Ah, that explains it.

>> For that we'd need to change the API from/to to:
>>      - error(_("some format %s"), ...)
>>      + error(N_("some format %s"), ...)
>
> So no, I don't think it is worth the complexity to change
> this.  Besides, wouldn't you need to more machinery under
> the hood -- to emit the untranslated string to trace2 and
> the translated string to stderr?  (As in, move the translation
> down a layer??)

Yes, hence N_(), it marks the string for translation, but doesn't
translate it.

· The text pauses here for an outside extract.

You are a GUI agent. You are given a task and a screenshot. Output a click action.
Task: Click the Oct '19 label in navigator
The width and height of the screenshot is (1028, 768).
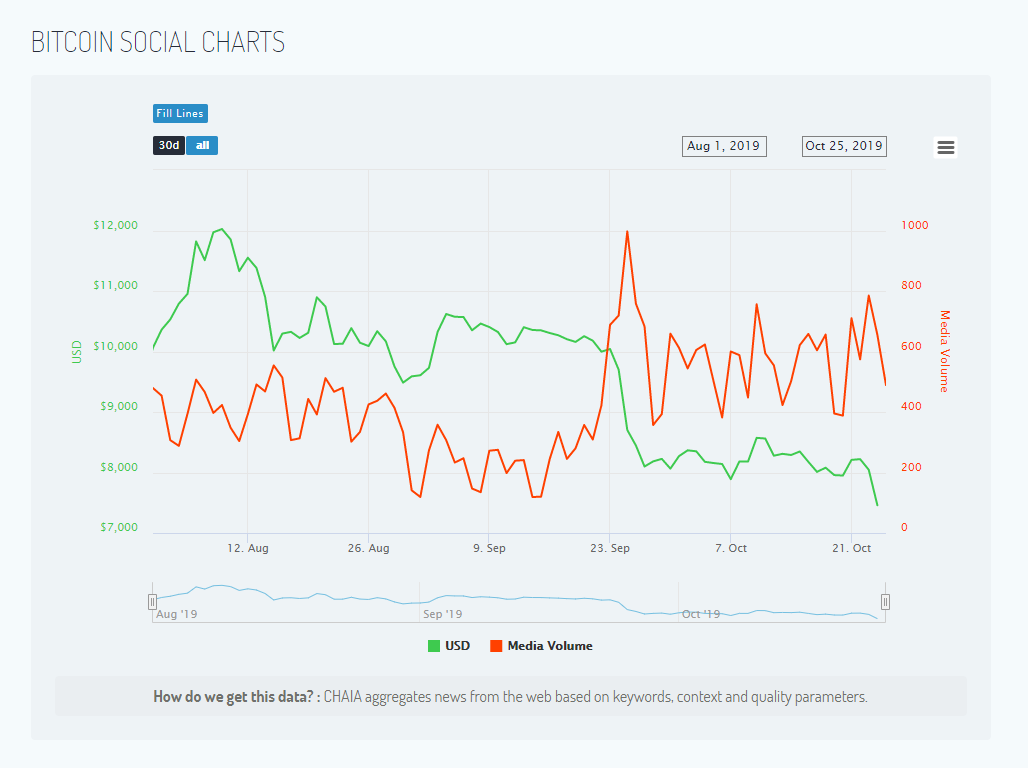[x=701, y=614]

So the underlying function would call _() for what we emit
to stderr, but not for the "fmt" field.

> My "fmt" field is not worth that effort.

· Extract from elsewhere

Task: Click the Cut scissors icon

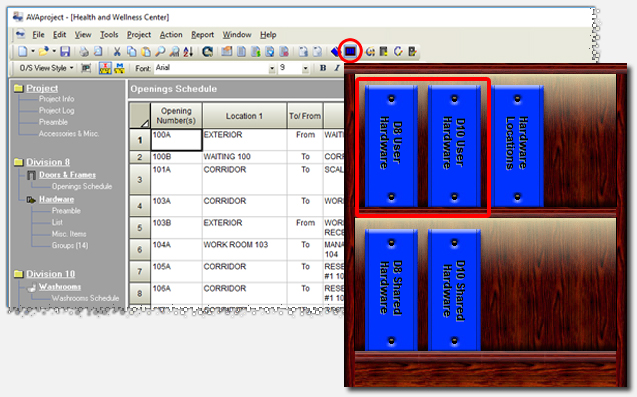Action: (117, 52)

Probably not to you because you're deploying git into a monolingual
environment, but for anyone who is they'd need to maintain manual
groupings of messages by scraping our po/*.po files.

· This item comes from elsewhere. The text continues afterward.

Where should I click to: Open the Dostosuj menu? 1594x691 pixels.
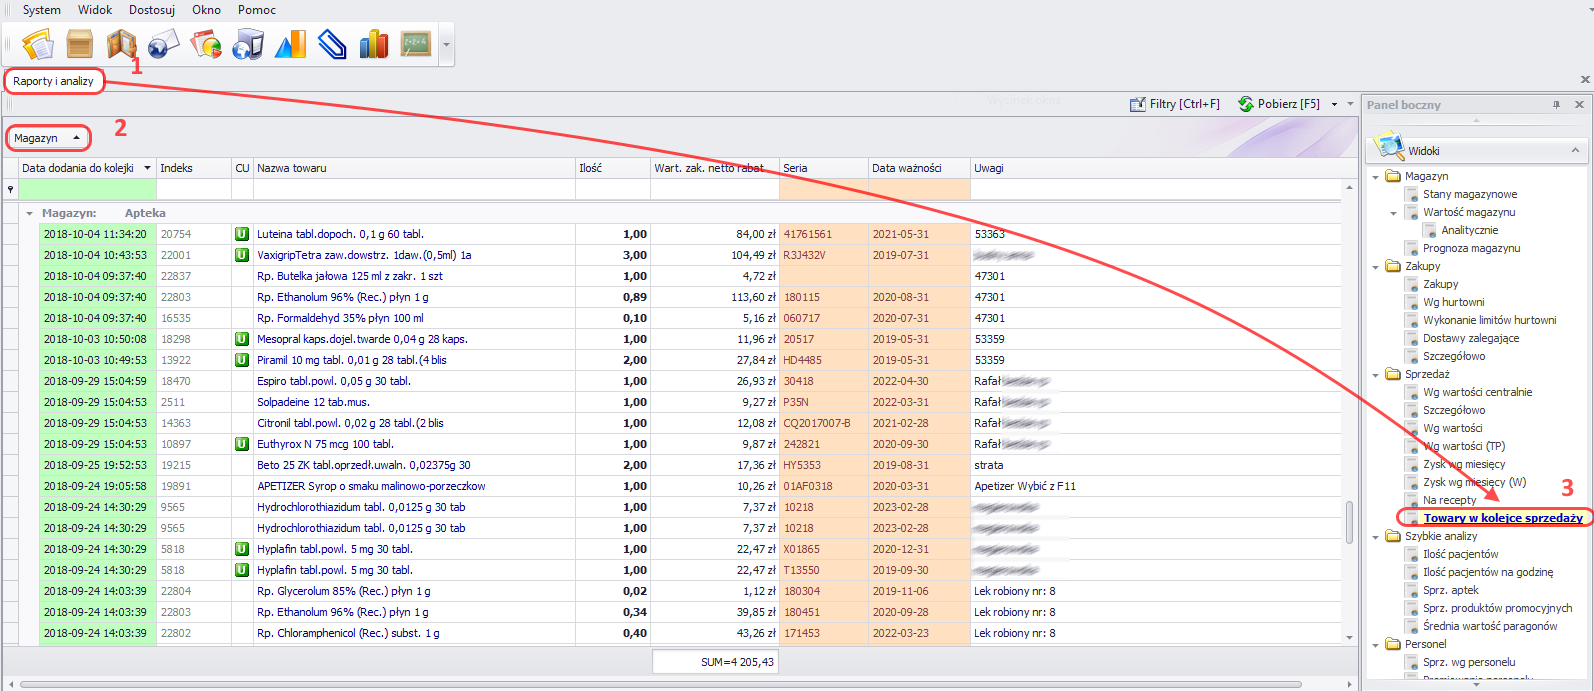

> And besides, my goal was only to get the "top 10 or 20 errors"
> across a large set of users.  I guess I'm thinking of it as a
> sample rather than an exhaustive list, so it is OK if we don't
> capture the translated strings.

I suppose with enough users it wouldn't matter either way, but you'd get
quite a bit of fragmentation. You'd also have errors that don't differ
between translations (e.g. those "%s" cases) amplified in count, as they
won't fragment due to i18n.

> Something else to consider is the GDPR.  The "fmt" string is
> generic (e.g. "path '%s' exists on disk, but not in the index")
> but doesn't leak an PII or otherwise sensitive data.  Whereas
> the corresponding "msg" field does include the pathname in this
> example.  So if someone is post-processing the data and aggregating,
> they may want to relay only the "fmt" field and not the "msg" field
> to their database.

Indeed.

> (Granted, there are lots of PII and GDPR problematic fields in
> the data stream that a post-processor would need to be aware of,
> but all of that is outside of the scope of the Trace2 logging.
> I only mention it here because the "fmt" field may be useful for
> reasons not previously discussed.)

I do think it would be a good thing to work on, i.e. to make the logging
less verbose, which as a side-effect would make it GDPR compliant.